Roger burst into being at his brother’s side, blades extended from eight fingers and curved claws glinting from his thumbs. Sectioned armor covered his chest, shoulders, thighs, and calves. While he eyed the approaching Fae, calculating where to strike, I left him to Vadim and the rest and focused solely on Meribah.
Bear wanted Meribah. The need to crush filled the thickening muscles of my arms and legs. Loss haunted my bones. Her love and anger coursed through my blood.
I will do what you need, Bear. Guide my feet, my hands, my eyes. But I will not kill.
Chapter 24
Bear roared. We charged Meribah.
The hem of her dress dropped, sheathing her entire legs in a silver substance much like her dress. Sleeves tumbled down her arms, section by section like a carapace, even as she darted sideways, away from the woods, in the direction of the underland.
Sounds of metal against metal ricocheted across the field. I ran like my life and my sons’ lives depended on getting to her before she got to the overgrown arbor. Muscles thickened as they rippled over my shoulders and down the sides of my neck. I scented Meribah’s glee, even as Bear and I closed in.
Risking it all, we leapt, pushing Meribah off her feet. I wrapped my arms around her legs as she kicked my ribs with the flexible metal armoring her heels and smacked my head with the side of her fist.

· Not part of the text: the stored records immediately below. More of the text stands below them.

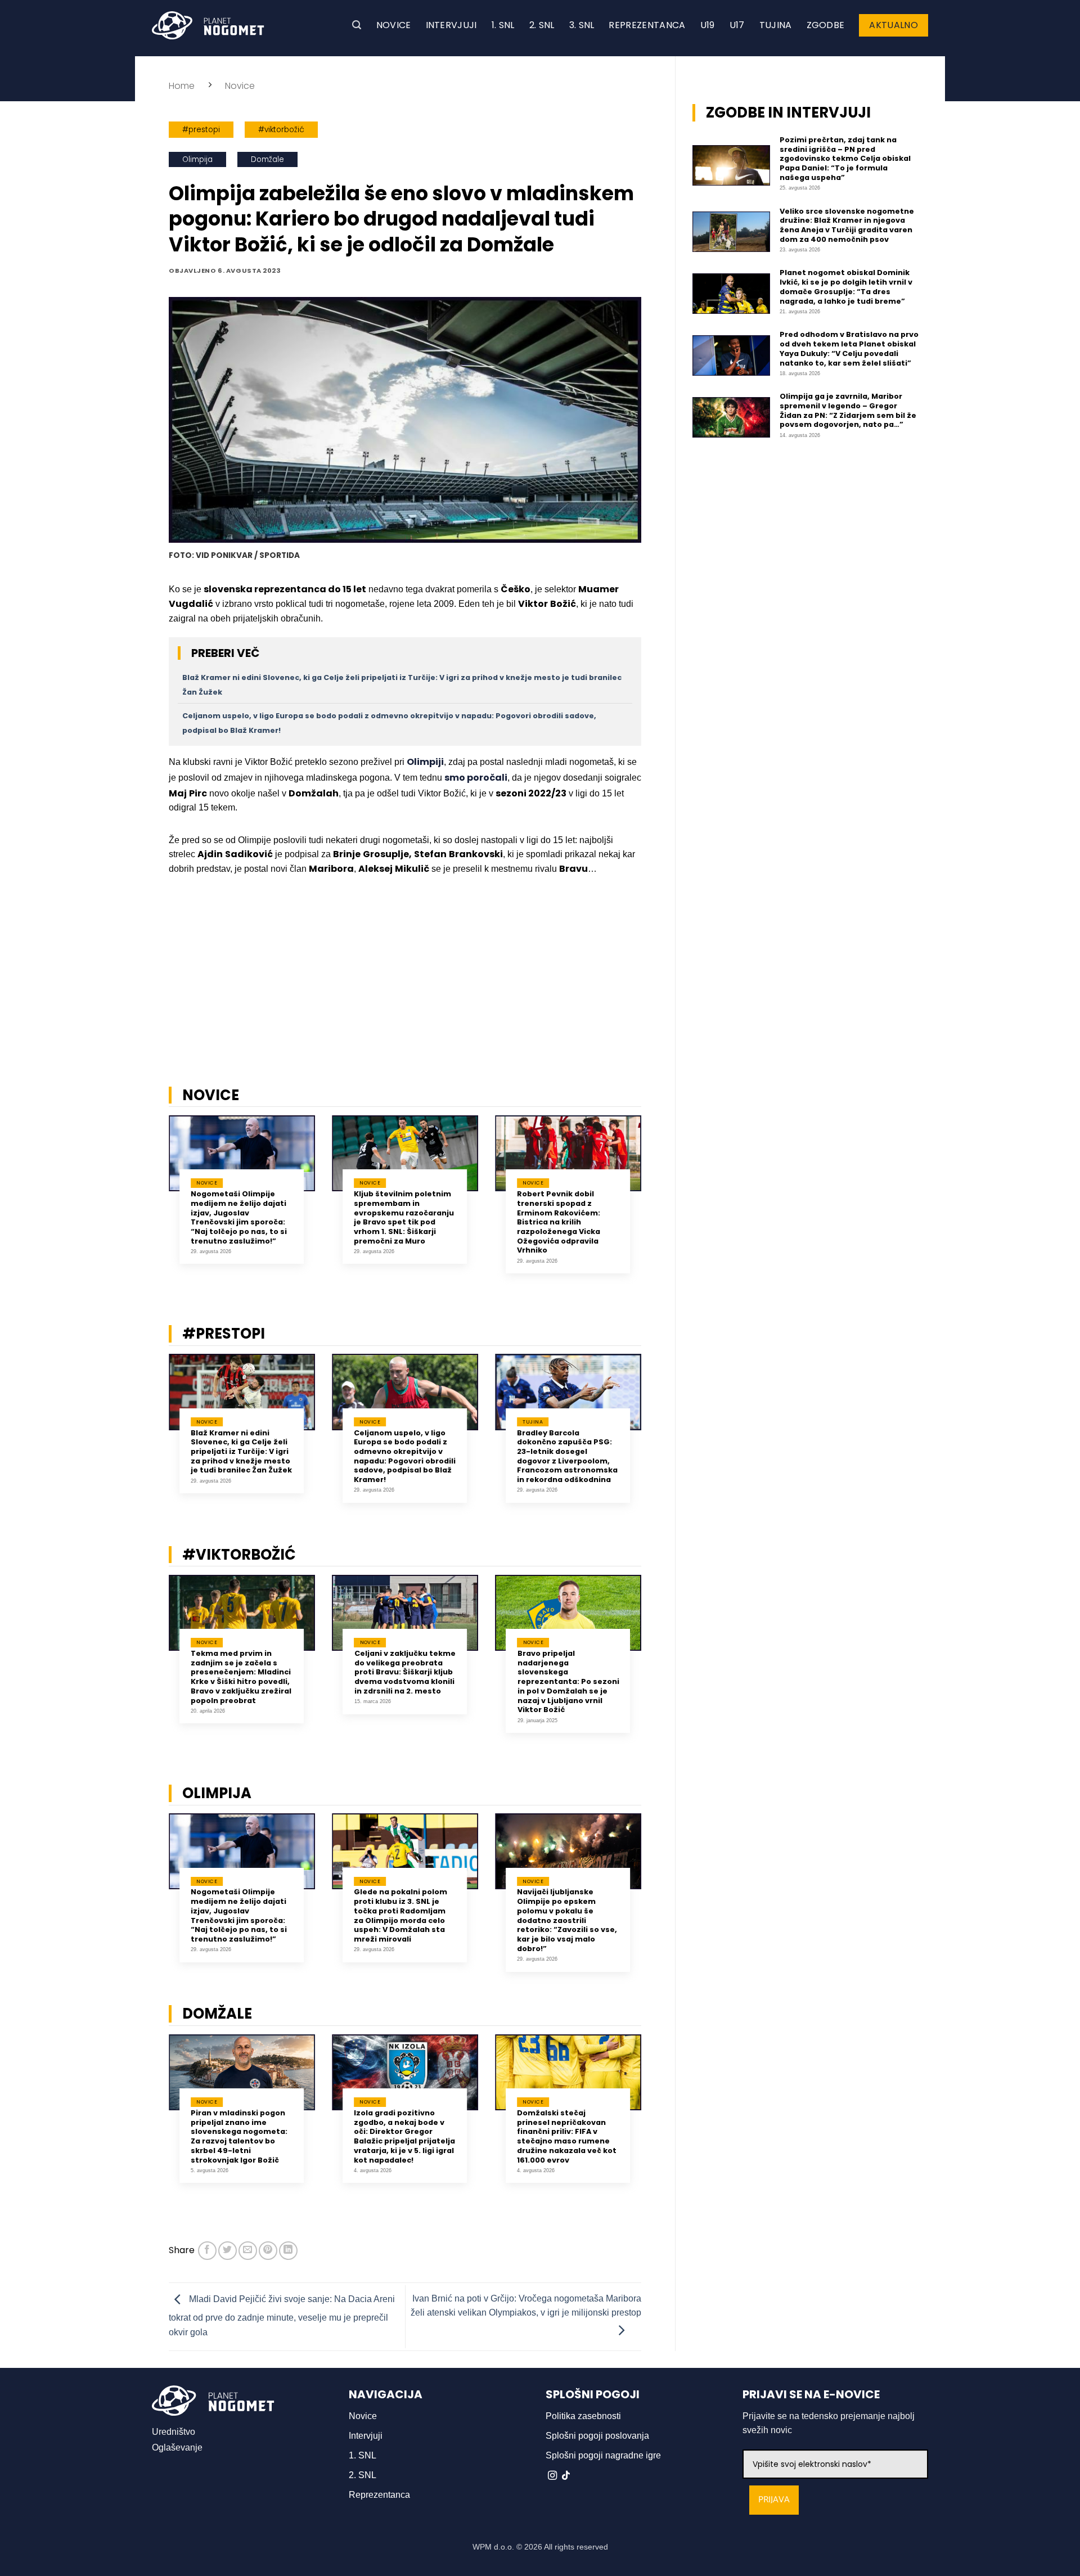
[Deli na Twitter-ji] (227, 2250)
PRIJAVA (774, 2499)
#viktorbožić (281, 129)
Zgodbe (826, 25)
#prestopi (201, 129)
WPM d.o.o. (493, 2546)
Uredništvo (173, 2432)
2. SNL (542, 25)
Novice (393, 25)
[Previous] (154, 1202)
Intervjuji (451, 25)
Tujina (775, 25)
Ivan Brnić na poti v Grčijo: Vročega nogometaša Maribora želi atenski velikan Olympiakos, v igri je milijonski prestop (526, 2306)
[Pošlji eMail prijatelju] (247, 2250)
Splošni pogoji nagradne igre (603, 2455)
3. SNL (582, 25)
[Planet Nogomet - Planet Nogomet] (208, 25)
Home (182, 85)
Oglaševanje (177, 2447)
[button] (356, 25)
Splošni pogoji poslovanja (597, 2435)
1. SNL (503, 25)
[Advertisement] (405, 990)
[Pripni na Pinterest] (268, 2250)
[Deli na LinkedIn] (288, 2250)
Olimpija (197, 159)
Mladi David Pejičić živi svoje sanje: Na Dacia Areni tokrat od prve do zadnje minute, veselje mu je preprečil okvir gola (282, 2315)
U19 (707, 25)
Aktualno (893, 25)
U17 (737, 25)
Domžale (267, 159)
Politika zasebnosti (583, 2416)
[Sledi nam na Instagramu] (552, 2476)
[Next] (656, 1202)
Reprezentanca (647, 25)
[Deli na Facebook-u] (207, 2250)
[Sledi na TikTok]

Bear grumbled, shook off the blows, and swiped a paw down Meribah’s front.
The black claws slicing through the zipper weren’t my claws, but it was me who felt the sections of cloth give way. It was me who flipped her over, grabbed her hair, raised one arm to the sky, and chuffed out decades of pain, sorrow, and loss as I struggled not to end her life.
“Noémi,” Meribah screamed. “Stop. Please, please stop.”
I couldn’t stop.
I lowered my snout to her arm, opened my jaw wide, and clamped down below the shoulder joint. My incisors and canines punctured her protective sleeves and lodged there, tasting metal and blood and reveling in the rush of the hunt.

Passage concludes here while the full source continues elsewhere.